La Copa del Mundo 2026 entra en su fase decisiva y uno de los duelos más esperados de los cuartos de final enfrentará a Francia y Marruecos este jueves en el Boston Stadium, en una eliminatoria que promete intensidad, revancha y un boleto a las semifinales.

El encuentro reedita la semifinal de Qatar 2022, cuando los franceses se impusieron 2-0 para avanzar a la final. Cuatro años después, el escenario es distinto y Marruecos llega con la convicción de que ya no es una revelación del fútbol mundial, sino una selección consolidada entre las potencias del planeta.

Francia aterriza en esta instancia como una de las grandes favoritas para levantar el trofeo. El equipo dirigido por Didier Deschamps ha ganado sus cinco compromisos en el torneo y mantiene la solidez competitiva que lo ha convertido en protagonista habitual de las fases finales de los grandes campeonatos.

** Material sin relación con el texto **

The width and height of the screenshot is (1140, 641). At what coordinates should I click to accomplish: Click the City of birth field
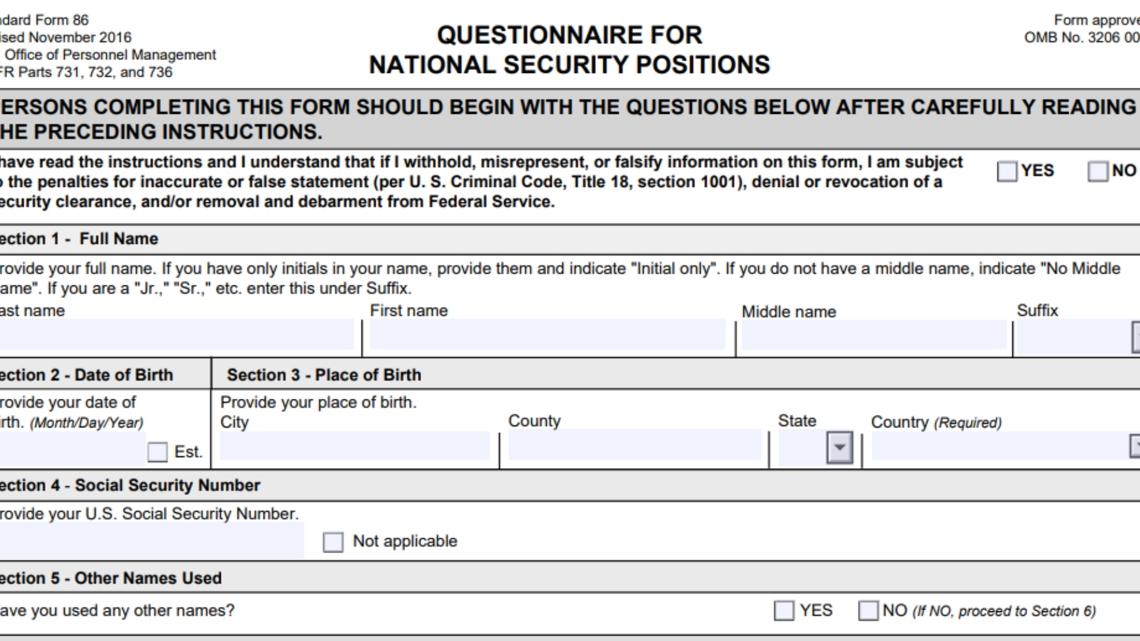click(x=355, y=446)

En octavos de final, los Bleus dejaron en el camino a Paraguay gracias a un gol de penal de Kylian Mbappé y continúan respaldados por una de las ofensivas más peligrosas del Mundial, liderada por el propio delantero francés, además del desequilibrio de Ousmane Dembélé y la creatividad de Michael Olise, uno de los máximos asistentes del campeonato.
Pero si existe un rival capaz de incomodar el estilo francés, ese es Marruecos.

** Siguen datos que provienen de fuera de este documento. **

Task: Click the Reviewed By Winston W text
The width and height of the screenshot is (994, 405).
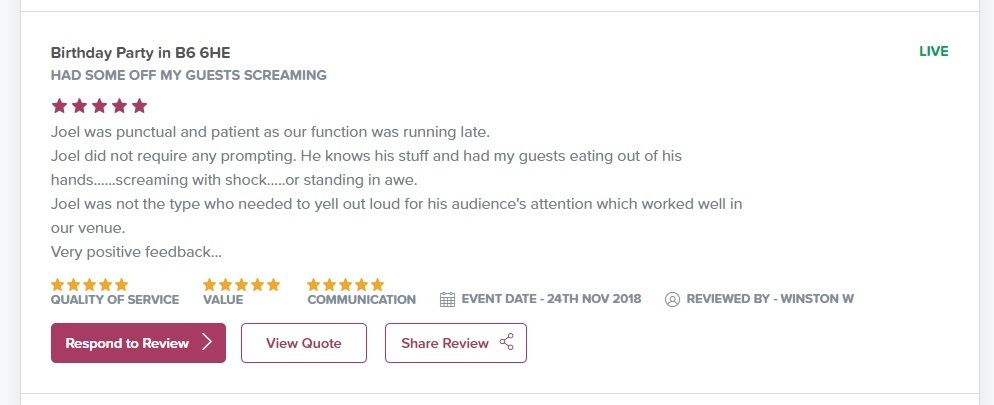Action: tap(770, 299)
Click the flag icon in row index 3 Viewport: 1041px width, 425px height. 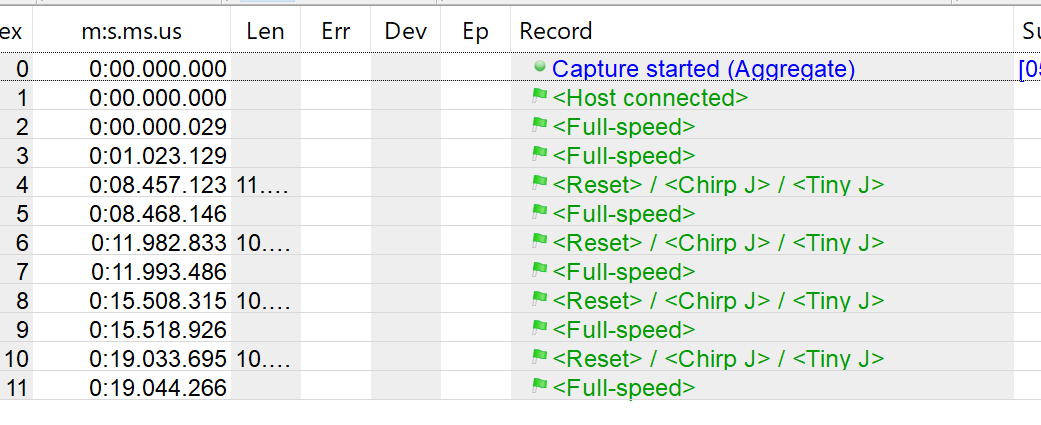click(540, 155)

La selección africana ha construido su crecimiento desde la disciplina táctica, la intensidad defensiva y la velocidad para atacar los espacios. Su capacidad para cerrar líneas interiores y castigar las transiciones rivales puede convertirse en el principal desafío para Francia, especialmente cuando los laterales se proyectan al ataque o el mediocampo pierde equilibrio.

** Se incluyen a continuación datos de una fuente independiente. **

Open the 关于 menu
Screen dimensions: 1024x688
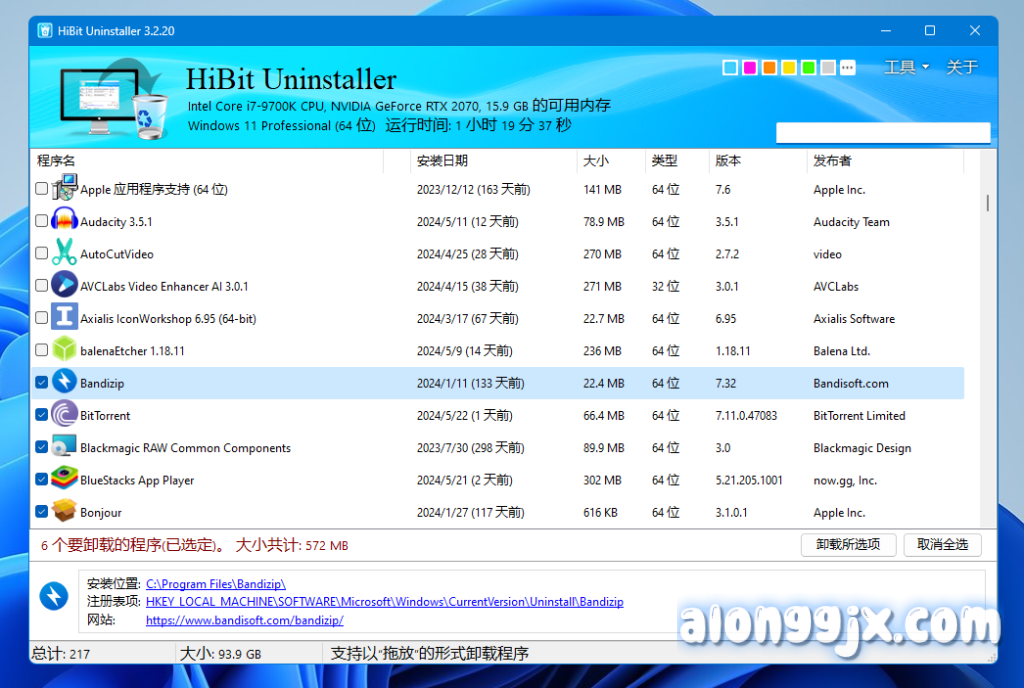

Más allá del peso histórico y la experiencia de los campeones del mundo en 2018, Marruecos ha demostrado que puede competir de igual a igual contra cualquier selección del planeta.
El choque en Boston definirá al primer semifinalista del Mundial 2026, pero también podría marcar un punto de inflexión en la carrera hacia el título. Para Francia representa la oportunidad de confirmar su candidatura; para Marruecos, la posibilidad de escribir un nuevo capítulo histórico y completar la revancha que espera desde Qatar.